The Cienco 6 has registered capital of VND492 billion (US$21.87 million), equally to 49.2 million shares, of which, the total State-owned share volume of nearly 45.70 million, or 92.8 per cent of registered capital, will be auctioned at the starting price of VND10,011 ($0.44) each, or total VND457.4 billion.

Earlier in 2014, the company launched its initial public offering with a sale of 28.7 million shares, but only a little more than 1 million shares were bought.

Meanwhile, its brother Cienco 5 will also sell the share lot as an effort to divest State investment capital. A share lot of nearly 10.18 million shares will be auctioned with the starting price at VND10,000 or a total at VND101 billion ($4.48 million).

The Cienco 5's registered capital is VND439 billion ($19.5 million), equally to 43.9 million shares, of which the State owns more than 27.7 million shares, occupied 63.18 per cent of the capital.

Cienco 5 launched the IPO in March 2014 with about14.21 million shares offered at a starting price of VND10,000 each, only 13.7 per cent of which were bought.

Cienco 5 and Cienco 6 are seen as major companies of the transport ministry. They focus on construction of railway, road, industrial parks and urban infrastructure.

The share sale in lots is seen as a successful method for State-owned capital divestment. Under this method, the transport ministry has divested nearly VND4 trillion ($177.8 million) in the last two years.

Vietnam Motors Industry Corporation (Vinamotor) is an example of the successful sale of shares in lots by the ministry. Last year it launched an IPO to sell 51 million shares, but the retail sale of shares failed. This year, according to the proposal from the transport ministry, the government has allowed the ministry to divest the State-owned capital by selling shares in lots. The auction is yet to be organised but many investors have expressed their interest in buying entire shares.

In a talk with Vietnam Television on December 15, Chairman of Vinamotor Nguyen Hai Trung said there were four investors interested in buying shares in lots. This was because if the transaction of shares in lots was successful, the investor could get the right amount of control of the business.

Director of Business Management Department Vu Anh Minh said if the business sold 70 per cent of shares in lots, it meant that the entire 70 per cent would be sold.
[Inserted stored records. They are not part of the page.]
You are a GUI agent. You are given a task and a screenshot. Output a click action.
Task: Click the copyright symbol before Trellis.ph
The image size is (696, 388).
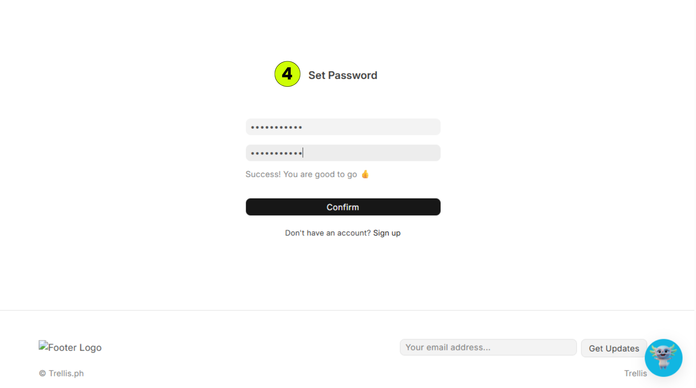(x=42, y=373)
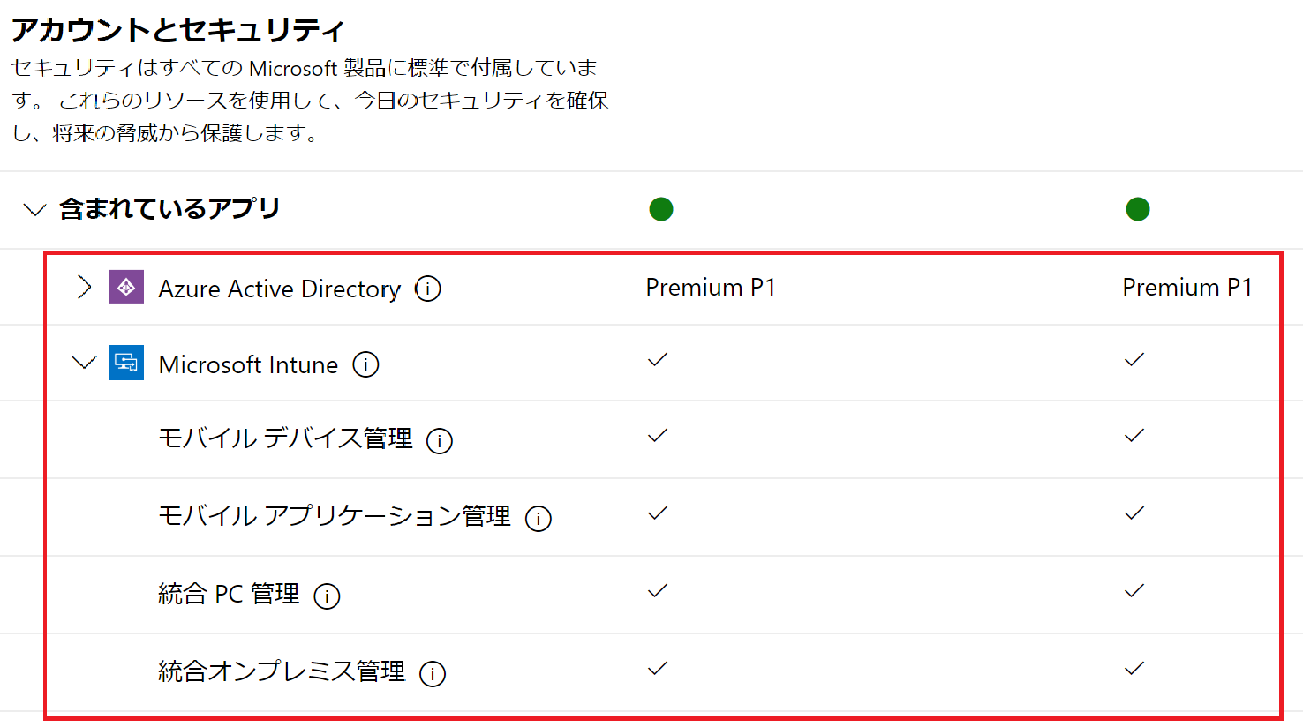The image size is (1303, 727).
Task: Click the second green dot indicator
Action: pos(1138,209)
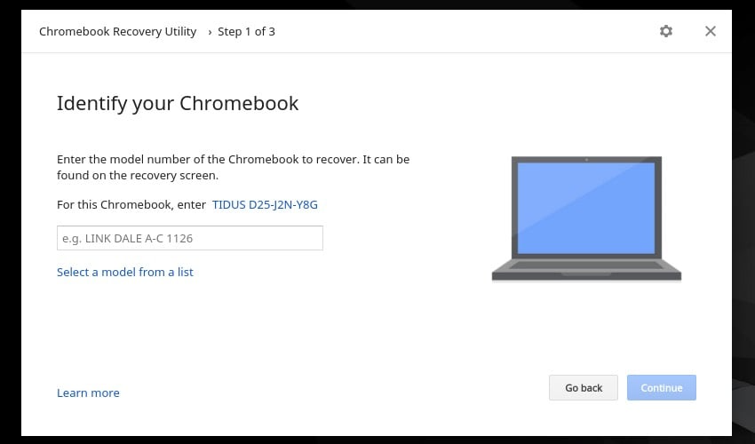The image size is (755, 444).
Task: Click the webcam dot on laptop illustration
Action: [x=586, y=160]
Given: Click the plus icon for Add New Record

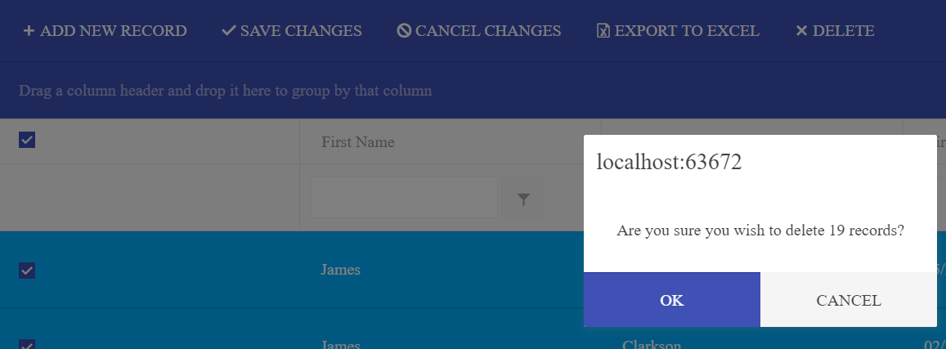Looking at the screenshot, I should tap(29, 31).
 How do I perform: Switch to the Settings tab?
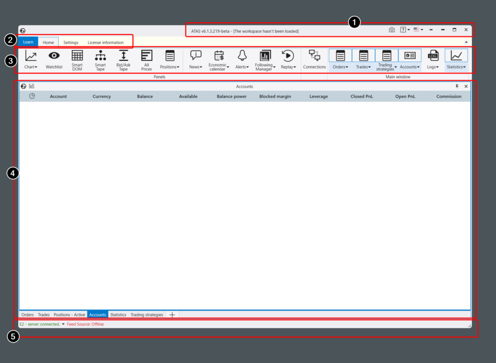pos(70,42)
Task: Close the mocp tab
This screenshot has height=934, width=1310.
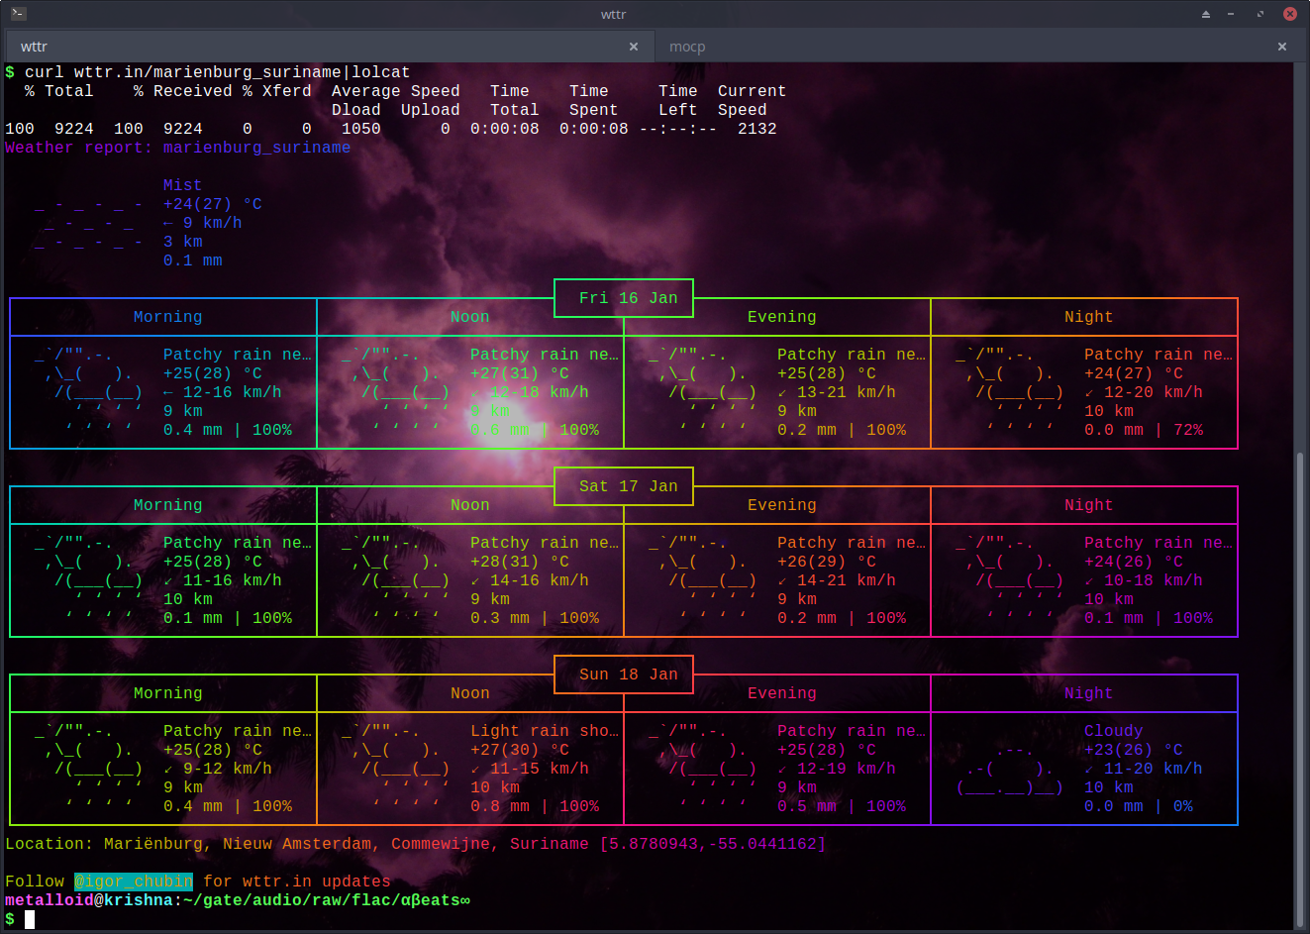Action: (x=1281, y=47)
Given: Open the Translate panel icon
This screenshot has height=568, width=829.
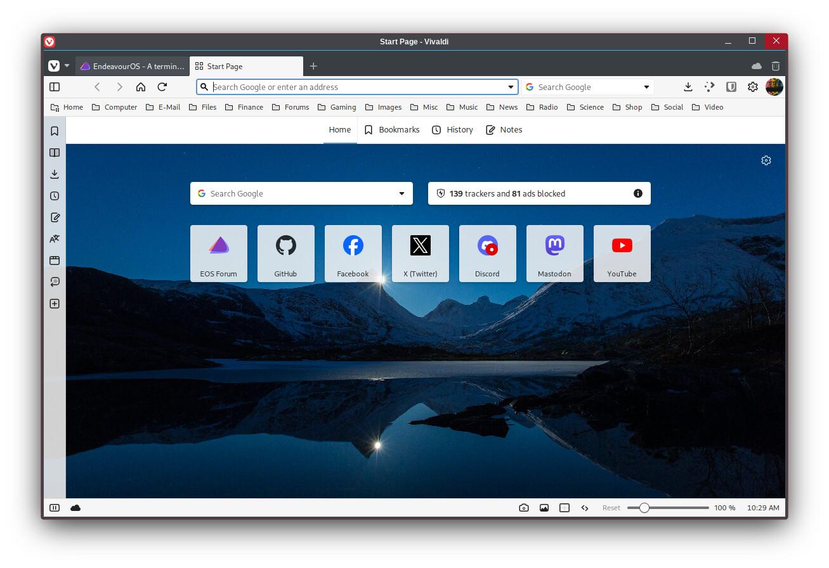Looking at the screenshot, I should click(x=55, y=239).
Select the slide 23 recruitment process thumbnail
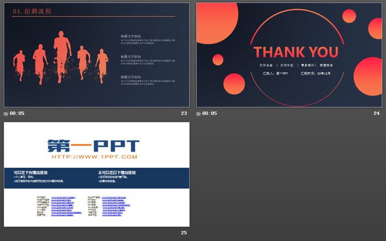Screen dimensions: 386x241 (x=97, y=54)
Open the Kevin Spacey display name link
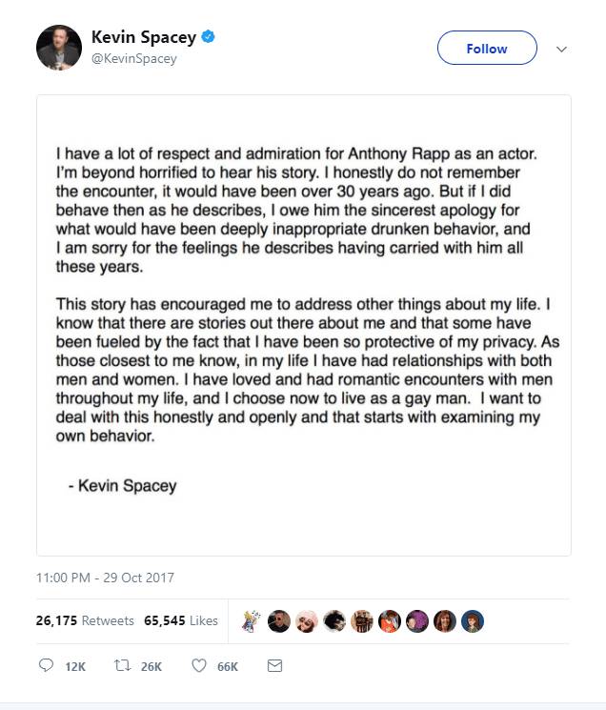Screen dimensions: 606x710 click(143, 38)
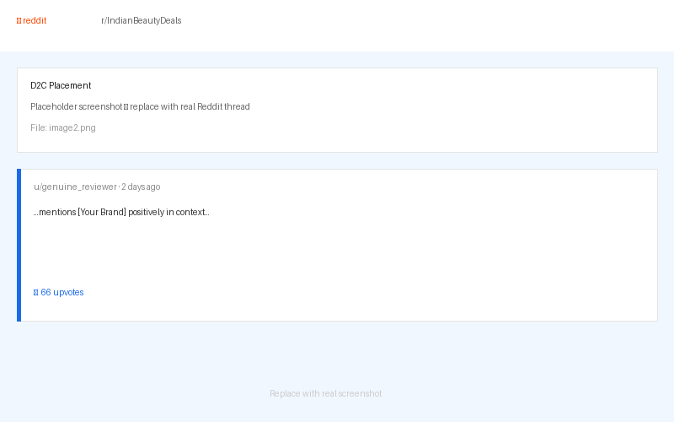The width and height of the screenshot is (674, 422).
Task: Click the '2 days ago' timestamp
Action: (141, 187)
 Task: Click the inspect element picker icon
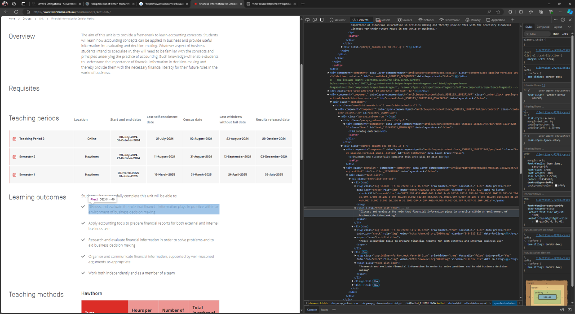coord(307,20)

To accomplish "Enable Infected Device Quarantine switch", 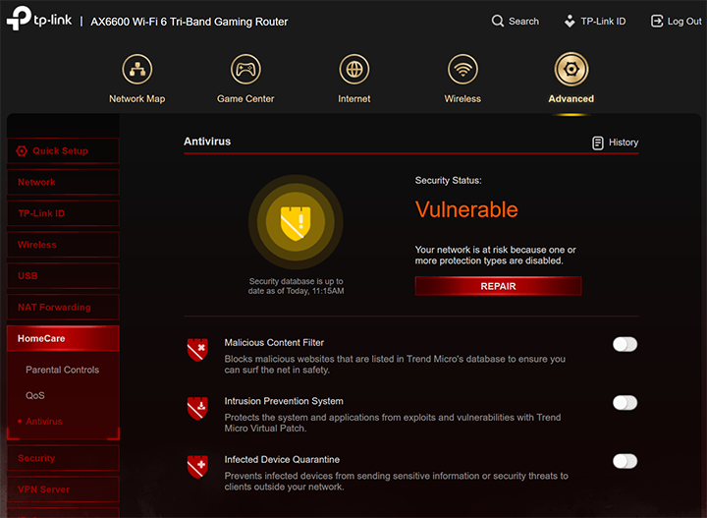I will [625, 461].
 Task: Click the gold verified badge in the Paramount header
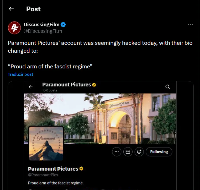[x=94, y=85]
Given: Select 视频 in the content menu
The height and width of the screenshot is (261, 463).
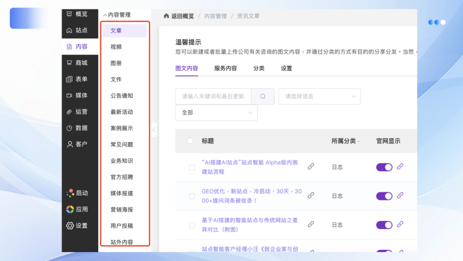Looking at the screenshot, I should (x=116, y=47).
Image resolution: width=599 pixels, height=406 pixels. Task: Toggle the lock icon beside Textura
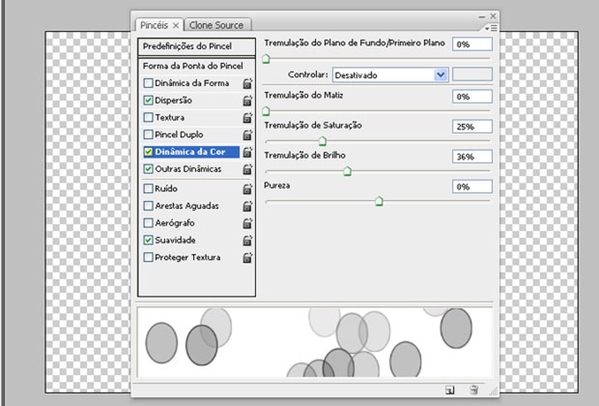coord(248,117)
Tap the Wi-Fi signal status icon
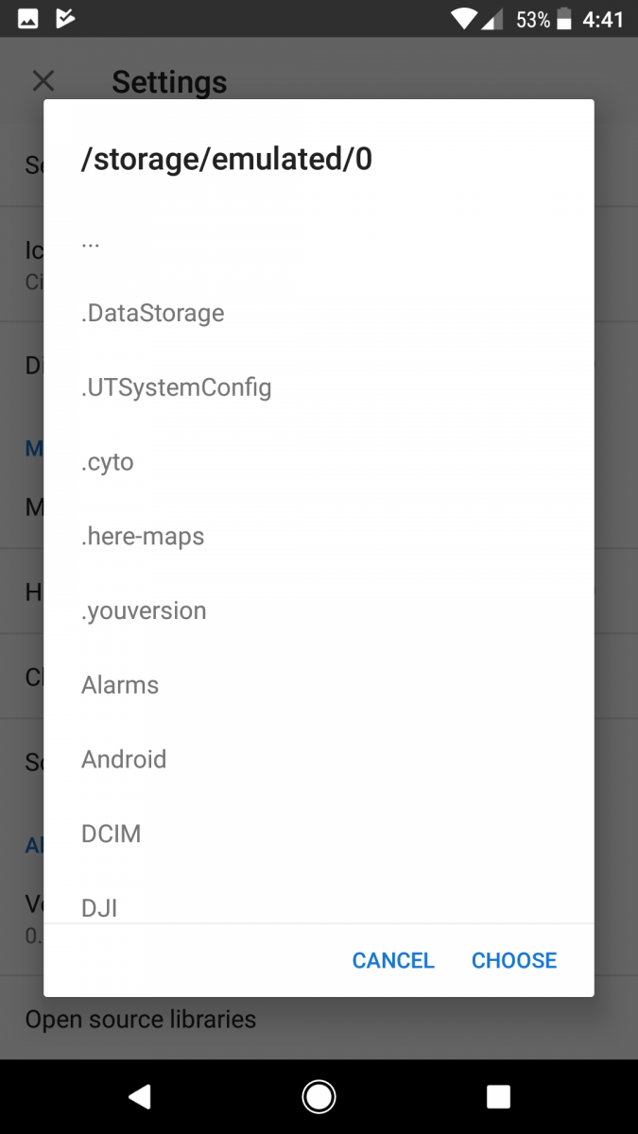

"In case the transaction was not in lots, the investor bought only 65 per cent, a level high enough for them to have the power of veto. What about the remaining five per cent? With such a little percentage of shares, the State still had to assign its representative of the shares, which would be really difficult to sell," Anh Minh said.

To push up the State-owned capital divestment, the government issued Decision No. 41/2015/QD-TTg dated September 15, in which the State would sell its shares in joint-stock companies which had not been listed or registered for trading held by ministries, ministerial-level agencies, government-attached agencies, and provincial-level People's Committees, or state-owned economic groups and corporations.

The shares of equitised state enterprises which are neither listed on the stock exchanges nor registered for trading on the Unlisted Public Company Market (UpCOM) may be sold in lots through auction at the stock exchanges based on in-lot sale plans approved by competent authorities.

Shares on sale may be divided into various lots for auction based on their quantity and market situation. There will be only one share lot to be auctioned each time, which is worth at least five per cent of the charter capital of the joint-stock company.